Below are records to be output exactly, every one of them.

#### PROVIDED RECORDS
★ ★ ★ ★ ★ ★ ★
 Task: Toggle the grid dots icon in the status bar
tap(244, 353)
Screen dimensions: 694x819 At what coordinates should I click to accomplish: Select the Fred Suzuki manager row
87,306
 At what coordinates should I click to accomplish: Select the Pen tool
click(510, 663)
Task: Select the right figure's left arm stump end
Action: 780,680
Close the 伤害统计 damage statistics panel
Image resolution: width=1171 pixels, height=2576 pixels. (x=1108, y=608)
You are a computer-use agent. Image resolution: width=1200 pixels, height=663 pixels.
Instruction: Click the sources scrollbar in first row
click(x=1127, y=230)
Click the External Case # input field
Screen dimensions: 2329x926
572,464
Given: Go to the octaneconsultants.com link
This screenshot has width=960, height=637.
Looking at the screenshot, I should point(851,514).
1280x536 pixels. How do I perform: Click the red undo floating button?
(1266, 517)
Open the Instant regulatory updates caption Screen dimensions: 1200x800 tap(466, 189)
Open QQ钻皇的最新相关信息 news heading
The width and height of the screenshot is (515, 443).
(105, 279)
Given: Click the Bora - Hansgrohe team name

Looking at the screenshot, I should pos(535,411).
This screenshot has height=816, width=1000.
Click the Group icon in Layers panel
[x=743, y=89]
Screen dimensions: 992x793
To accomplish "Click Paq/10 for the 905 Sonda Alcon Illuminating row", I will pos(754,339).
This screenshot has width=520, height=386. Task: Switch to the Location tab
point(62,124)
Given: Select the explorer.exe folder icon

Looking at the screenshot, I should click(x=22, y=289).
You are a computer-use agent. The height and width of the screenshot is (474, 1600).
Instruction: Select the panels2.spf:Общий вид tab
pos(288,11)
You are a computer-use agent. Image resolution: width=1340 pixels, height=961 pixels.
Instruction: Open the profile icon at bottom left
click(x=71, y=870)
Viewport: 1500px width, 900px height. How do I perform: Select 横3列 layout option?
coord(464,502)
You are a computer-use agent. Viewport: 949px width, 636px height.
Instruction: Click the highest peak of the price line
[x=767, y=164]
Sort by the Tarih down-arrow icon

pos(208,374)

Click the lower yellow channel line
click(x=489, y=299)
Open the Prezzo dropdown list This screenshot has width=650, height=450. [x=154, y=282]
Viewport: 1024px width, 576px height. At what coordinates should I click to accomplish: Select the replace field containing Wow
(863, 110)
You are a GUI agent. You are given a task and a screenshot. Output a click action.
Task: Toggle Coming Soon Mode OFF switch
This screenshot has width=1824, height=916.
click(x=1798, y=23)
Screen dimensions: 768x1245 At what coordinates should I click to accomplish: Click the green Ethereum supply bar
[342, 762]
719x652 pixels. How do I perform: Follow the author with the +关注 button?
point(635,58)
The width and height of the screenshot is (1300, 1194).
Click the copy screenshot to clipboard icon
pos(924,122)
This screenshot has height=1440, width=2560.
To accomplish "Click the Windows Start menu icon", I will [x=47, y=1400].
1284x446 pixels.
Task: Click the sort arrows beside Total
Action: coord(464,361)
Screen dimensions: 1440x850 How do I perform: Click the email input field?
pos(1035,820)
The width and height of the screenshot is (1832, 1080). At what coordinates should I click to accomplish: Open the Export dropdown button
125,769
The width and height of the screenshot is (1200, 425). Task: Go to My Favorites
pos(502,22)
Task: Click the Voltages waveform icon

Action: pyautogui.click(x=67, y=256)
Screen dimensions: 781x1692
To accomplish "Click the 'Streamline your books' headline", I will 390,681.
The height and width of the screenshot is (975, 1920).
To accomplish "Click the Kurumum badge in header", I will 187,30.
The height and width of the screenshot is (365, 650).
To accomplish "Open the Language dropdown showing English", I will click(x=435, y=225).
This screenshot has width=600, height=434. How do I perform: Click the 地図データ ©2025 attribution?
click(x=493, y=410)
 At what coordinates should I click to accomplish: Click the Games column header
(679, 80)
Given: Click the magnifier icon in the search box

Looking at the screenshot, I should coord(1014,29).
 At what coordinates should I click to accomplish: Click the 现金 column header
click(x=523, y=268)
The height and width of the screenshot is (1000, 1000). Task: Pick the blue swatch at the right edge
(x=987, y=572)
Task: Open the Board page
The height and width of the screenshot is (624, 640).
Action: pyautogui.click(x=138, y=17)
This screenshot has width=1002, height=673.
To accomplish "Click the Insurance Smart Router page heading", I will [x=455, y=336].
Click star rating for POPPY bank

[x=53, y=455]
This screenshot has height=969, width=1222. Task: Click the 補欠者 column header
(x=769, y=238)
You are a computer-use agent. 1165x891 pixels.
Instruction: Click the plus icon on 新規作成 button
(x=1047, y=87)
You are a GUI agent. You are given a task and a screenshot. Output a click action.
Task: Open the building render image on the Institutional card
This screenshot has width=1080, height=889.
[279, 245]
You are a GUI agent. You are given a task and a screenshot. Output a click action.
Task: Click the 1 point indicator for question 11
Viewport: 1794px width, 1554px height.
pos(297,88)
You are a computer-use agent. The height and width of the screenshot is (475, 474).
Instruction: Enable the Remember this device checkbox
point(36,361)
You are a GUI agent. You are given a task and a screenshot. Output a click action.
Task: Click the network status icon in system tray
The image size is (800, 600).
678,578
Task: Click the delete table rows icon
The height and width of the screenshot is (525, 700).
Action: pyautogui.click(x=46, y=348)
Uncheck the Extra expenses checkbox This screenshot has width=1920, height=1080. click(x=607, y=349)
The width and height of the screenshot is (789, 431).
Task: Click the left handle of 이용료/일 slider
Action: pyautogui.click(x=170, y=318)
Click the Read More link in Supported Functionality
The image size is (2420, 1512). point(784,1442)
★ ★ ★ ★ ★ ★ ★
#### RESULT OF THIS TASK
 Task: Toggle the grid dots icon in the status bar
tap(244, 353)
Screen dimensions: 694x819 At what coordinates should I click to accomplish: Select the Fred Suzuki manager row
87,306
 At what coordinates should I click to accomplish: Select the Pen tool
click(510, 663)
Task: Select the right figure's left arm stump end
Action: 780,680
Close the 伤害统计 damage statistics panel
Image resolution: width=1171 pixels, height=2576 pixels. (x=1108, y=608)
You are a computer-use agent. Image resolution: width=1200 pixels, height=663 pixels.
Instruction: Click the sources scrollbar in first row
click(x=1127, y=230)
Click the External Case # input field
Screen dimensions: 2329x926
572,464
Given: Go to the octaneconsultants.com link
This screenshot has width=960, height=637.
Looking at the screenshot, I should point(851,514).
1280x536 pixels. How do I perform: Click the red undo floating button?
(1266, 517)
Open the Instant regulatory updates caption Screen dimensions: 1200x800 tap(466, 189)
Open QQ钻皇的最新相关信息 news heading
The width and height of the screenshot is (515, 443).
(105, 279)
Given: Click the Bora - Hansgrohe team name

Looking at the screenshot, I should pos(535,411).
This screenshot has height=816, width=1000.
Click the Group icon in Layers panel
[x=743, y=89]
Screen dimensions: 992x793
To accomplish "Click Paq/10 for the 905 Sonda Alcon Illuminating row", I will pos(754,339).
This screenshot has width=520, height=386. Task: Switch to the Location tab
point(62,124)
Given: Select the explorer.exe folder icon

Looking at the screenshot, I should click(x=22, y=289).
You are a computer-use agent. The height and width of the screenshot is (474, 1600).
Instruction: Select the panels2.spf:Общий вид tab
pos(288,11)
You are a computer-use agent. Image resolution: width=1340 pixels, height=961 pixels.
Instruction: Open the profile icon at bottom left
click(x=71, y=870)
Viewport: 1500px width, 900px height. How do I perform: Select 横3列 layout option?
coord(464,502)
You are a computer-use agent. Viewport: 949px width, 636px height.
Instruction: Click the highest peak of the price line
[x=767, y=164]
Sort by the Tarih down-arrow icon

pos(208,374)

Click the lower yellow channel line
click(x=489, y=299)
Open the Prezzo dropdown list This screenshot has width=650, height=450. [x=154, y=282]
Viewport: 1024px width, 576px height. At what coordinates should I click to accomplish: Select the replace field containing Wow
(863, 110)
You are a GUI agent. You are given a task and a screenshot. Output a click action.
Task: Toggle Coming Soon Mode OFF switch
This screenshot has width=1824, height=916.
click(x=1798, y=23)
Screen dimensions: 768x1245 At what coordinates should I click to accomplish: Click the green Ethereum supply bar
[342, 762]
719x652 pixels. How do I perform: Follow the author with the +关注 button?
point(635,58)
The width and height of the screenshot is (1300, 1194).
Click the copy screenshot to clipboard icon
pos(924,122)
This screenshot has height=1440, width=2560.
To accomplish "Click the Windows Start menu icon", I will [x=47, y=1400].
1284x446 pixels.
Task: Click the sort arrows beside Total
Action: coord(464,361)
Screen dimensions: 1440x850 How do I perform: Click the email input field?
pos(1035,820)
The width and height of the screenshot is (1832, 1080). At what coordinates should I click to accomplish: Open the Export dropdown button
125,769
The width and height of the screenshot is (1200, 425). Task: Go to My Favorites
pos(502,22)
Task: Click the Voltages waveform icon

Action: pyautogui.click(x=67, y=256)
Screen dimensions: 781x1692
To accomplish "Click the 'Streamline your books' headline", I will 390,681.
The height and width of the screenshot is (975, 1920).
To accomplish "Click the Kurumum badge in header", I will 187,30.
The height and width of the screenshot is (365, 650).
To accomplish "Open the Language dropdown showing English", I will click(x=435, y=225).
This screenshot has width=600, height=434. How do I perform: Click the 地図データ ©2025 attribution?
click(x=493, y=410)
 At what coordinates should I click to accomplish: Click the Games column header
(679, 80)
Given: Click the magnifier icon in the search box

Looking at the screenshot, I should coord(1014,29).
 At what coordinates should I click to accomplish: Click the 现金 column header
click(x=523, y=268)
The height and width of the screenshot is (1000, 1000). Task: Pick the blue swatch at the right edge
(x=987, y=572)
Task: Open the Board page
The height and width of the screenshot is (624, 640).
Action: pyautogui.click(x=138, y=17)
This screenshot has width=1002, height=673.
To accomplish "Click the Insurance Smart Router page heading", I will [x=455, y=336].
Click star rating for POPPY bank

[x=53, y=455]
This screenshot has height=969, width=1222. Task: Click the 補欠者 column header
(x=769, y=238)
You are a computer-use agent. 1165x891 pixels.
Instruction: Click the plus icon on 新規作成 button
(x=1047, y=87)
You are a GUI agent. You are given a task and a screenshot. Output a click action.
Task: Open the building render image on the Institutional card
This screenshot has width=1080, height=889.
[279, 245]
You are a GUI agent. You are given a task and a screenshot. Output a click action.
Task: Click the 1 point indicator for question 11
Viewport: 1794px width, 1554px height.
pos(297,88)
You are a computer-use agent. The height and width of the screenshot is (475, 474).
Instruction: Enable the Remember this device checkbox
point(36,361)
You are a GUI agent. You are given a task and a screenshot. Output a click action.
Task: Click the network status icon in system tray
The image size is (800, 600).
678,578
Task: Click the delete table rows icon
The height and width of the screenshot is (525, 700).
Action: pyautogui.click(x=46, y=348)
Uncheck the Extra expenses checkbox This screenshot has width=1920, height=1080. click(x=607, y=349)
The width and height of the screenshot is (789, 431).
Task: Click the left handle of 이용료/일 slider
Action: pyautogui.click(x=170, y=318)
Click the Read More link in Supported Functionality
The image size is (2420, 1512). point(784,1442)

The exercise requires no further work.